[Exercise inputs Boundary: Start]
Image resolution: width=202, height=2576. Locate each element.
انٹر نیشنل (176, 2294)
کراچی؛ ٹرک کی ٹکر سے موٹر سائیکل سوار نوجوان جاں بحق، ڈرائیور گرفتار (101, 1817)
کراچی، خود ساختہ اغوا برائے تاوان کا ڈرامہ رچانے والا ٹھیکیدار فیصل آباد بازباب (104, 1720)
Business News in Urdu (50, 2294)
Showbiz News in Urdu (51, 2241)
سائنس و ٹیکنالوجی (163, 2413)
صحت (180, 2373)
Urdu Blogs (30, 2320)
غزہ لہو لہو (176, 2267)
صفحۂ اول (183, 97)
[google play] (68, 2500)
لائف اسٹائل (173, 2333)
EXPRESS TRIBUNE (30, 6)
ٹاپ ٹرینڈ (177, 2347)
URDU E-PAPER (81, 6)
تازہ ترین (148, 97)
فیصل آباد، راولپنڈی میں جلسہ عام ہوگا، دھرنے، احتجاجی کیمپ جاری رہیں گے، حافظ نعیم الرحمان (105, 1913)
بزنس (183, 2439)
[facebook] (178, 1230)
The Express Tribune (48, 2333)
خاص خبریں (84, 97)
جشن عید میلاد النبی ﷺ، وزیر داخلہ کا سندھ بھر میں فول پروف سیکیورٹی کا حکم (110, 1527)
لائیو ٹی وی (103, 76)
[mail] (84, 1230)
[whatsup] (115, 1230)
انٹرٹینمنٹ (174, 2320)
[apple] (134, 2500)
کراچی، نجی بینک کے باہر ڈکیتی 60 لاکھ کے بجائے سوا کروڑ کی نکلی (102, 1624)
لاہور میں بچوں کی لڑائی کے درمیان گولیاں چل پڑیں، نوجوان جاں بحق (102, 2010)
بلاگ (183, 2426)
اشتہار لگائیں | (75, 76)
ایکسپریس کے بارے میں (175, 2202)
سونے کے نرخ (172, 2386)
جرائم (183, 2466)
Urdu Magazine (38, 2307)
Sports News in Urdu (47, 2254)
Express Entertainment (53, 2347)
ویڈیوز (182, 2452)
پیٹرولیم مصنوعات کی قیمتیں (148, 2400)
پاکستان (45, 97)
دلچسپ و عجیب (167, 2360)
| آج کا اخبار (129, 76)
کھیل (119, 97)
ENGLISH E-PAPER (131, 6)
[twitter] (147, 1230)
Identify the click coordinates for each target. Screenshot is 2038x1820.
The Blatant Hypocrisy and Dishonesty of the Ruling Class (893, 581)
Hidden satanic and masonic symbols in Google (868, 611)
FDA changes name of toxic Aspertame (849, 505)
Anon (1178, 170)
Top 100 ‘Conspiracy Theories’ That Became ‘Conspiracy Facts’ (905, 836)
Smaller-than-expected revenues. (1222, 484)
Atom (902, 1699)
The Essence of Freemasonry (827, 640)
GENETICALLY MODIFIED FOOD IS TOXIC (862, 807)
[Exercise inputs Boundary: End]
Copy out the range of lines above starting at the line with "بلاگ (183, 2426)" and ending at the line with "The Essence of Freemasonry (827, 640)", exactly and including both.

* Response area:
بلاگ (183, 2426)
اشتہار لگائیں | (75, 76)
ایکسپریس کے بارے میں (175, 2202)
سونے کے نرخ (172, 2386)
جرائم (183, 2466)
Urdu Magazine (38, 2307)
Sports News in Urdu (47, 2254)
Express Entertainment (53, 2347)
ویڈیوز (182, 2452)
پیٹرولیم مصنوعات کی قیمتیں (148, 2400)
پاکستان (45, 97)
دلچسپ و عجیب (167, 2360)
| آج کا اخبار (129, 76)
کھیل (119, 97)
ENGLISH E-PAPER (131, 6)
[twitter] (147, 1230)
Identify the click coordinates for each target. Screenshot is 2038x1820.
The Blatant Hypocrisy and Dishonesty of the Ruling Class (893, 581)
Hidden satanic and masonic symbols in Google (868, 611)
FDA changes name of toxic Aspertame (849, 505)
Anon (1178, 170)
Top 100 ‘Conspiracy Theories’ That Became ‘Conspiracy Facts’ (905, 836)
Smaller-than-expected revenues. (1222, 484)
Atom (902, 1699)
The Essence of Freemasonry (827, 640)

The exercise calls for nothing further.